E poi l’appello ai giornalisti “che hanno più potere dei politici” affinché venga restituita la giusta immagine di Perugia perché: “Il fenomeno della droga esiste ma le statistiche sono ingannevoli – ha affermato il prefetto – altrove molte morti sono classificate come naturali, qui voi con l’efficienza della vostra sanità risalite sempre alle cause e allora il dato delle overdose sembra maggiore che altrove. Introdurre metodologie uniformi di rilevazione soprattutto dei decessi per overdose eviterebbe molte distorsioni”. E rispetto al tipo di criminalità “a Perugia prende piede quella straniera perché a differenza di altre città non ve ne era una autoctona” prefetto e procuratore hanno anche negato che in Umbria ci siano infiltrazioni della criminalità organizzata e rimarcano il fatto che “Ci sono dei tentativi di infiltrazione – ha sottolineato il procuratore Galati – ma le operazioni dimostrano che vengono bloccate sul nascere, le stronchiamo prima. Vengono individuate e bloccate”. Anche Reppucci ammette di avvertire dei tentativi: “La crisi ha provocato anche questo, la criminalità che ha soldi da investire trova terreno facile nelle aziende in difficoltà, dobbiamo fare attenzione”.

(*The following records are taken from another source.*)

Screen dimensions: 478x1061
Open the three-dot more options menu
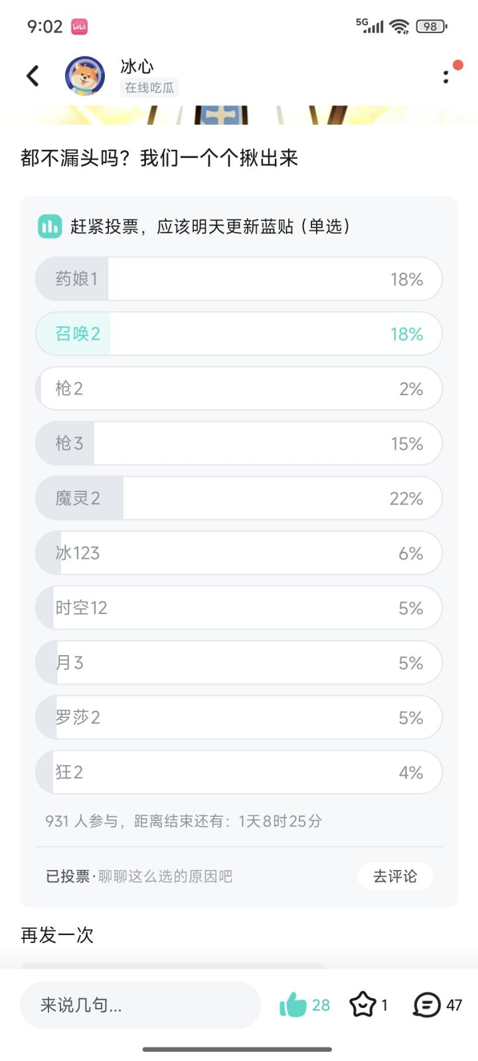coord(446,76)
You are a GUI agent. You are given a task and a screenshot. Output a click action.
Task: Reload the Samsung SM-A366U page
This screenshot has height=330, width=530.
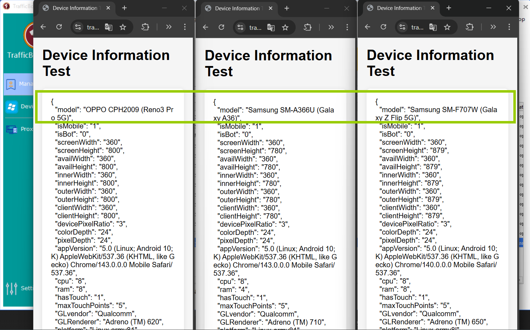click(x=222, y=27)
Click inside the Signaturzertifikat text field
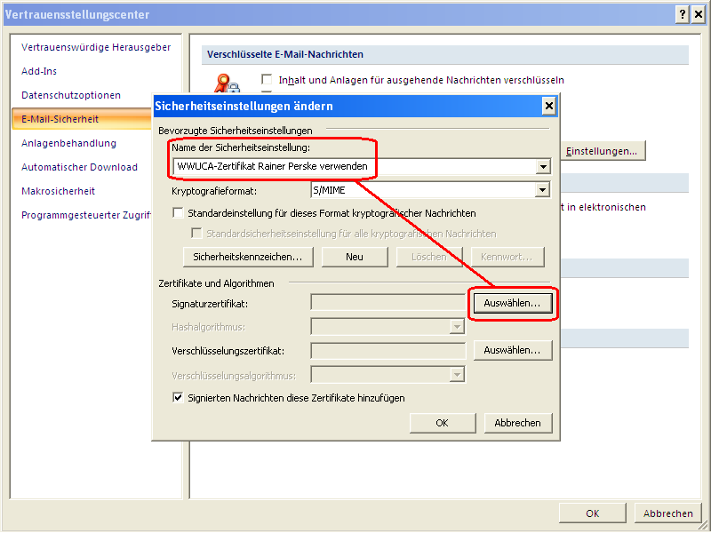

E sul consumo indigeno il prefetto punta molto. Per far capire una volta per tutte che gran parte dei consumatori della droga in circolazione “sono i nostri figli, i nostri vicini di casa, i professionisti a cui quotidianamente ci rivolgiamo”. Conclusione: Il nemico non viene da fuori, ma è al servizio di un bisogno interno e da questo bisogna partire per risolvere il problema, per la legge della domanda offerta. Non una frittata rigirata, piuttosto un punto di vista sul problema che vorrebbe spingere ad una diversa presa di coscienza e la minor facilità di scrollarselo di dosso come se provenisse dall’esterno. Il problema è endogeno e chiedendo alle famiglie di guardare negli occhi i propri figli il prefetto ha fatto molto più che una provocazione. Certo è che se il ruolo ricoperto dalla figura istituzionale, di solito, prevede un linguaggio politicamente corretto, in questo caso quello usato a Perugia ha il sapore della vera e propria Crociata, o se volete, una “Sfida all’O.K. Corral”. Difficile che dichiarazioni del genere non suscitino reazioni.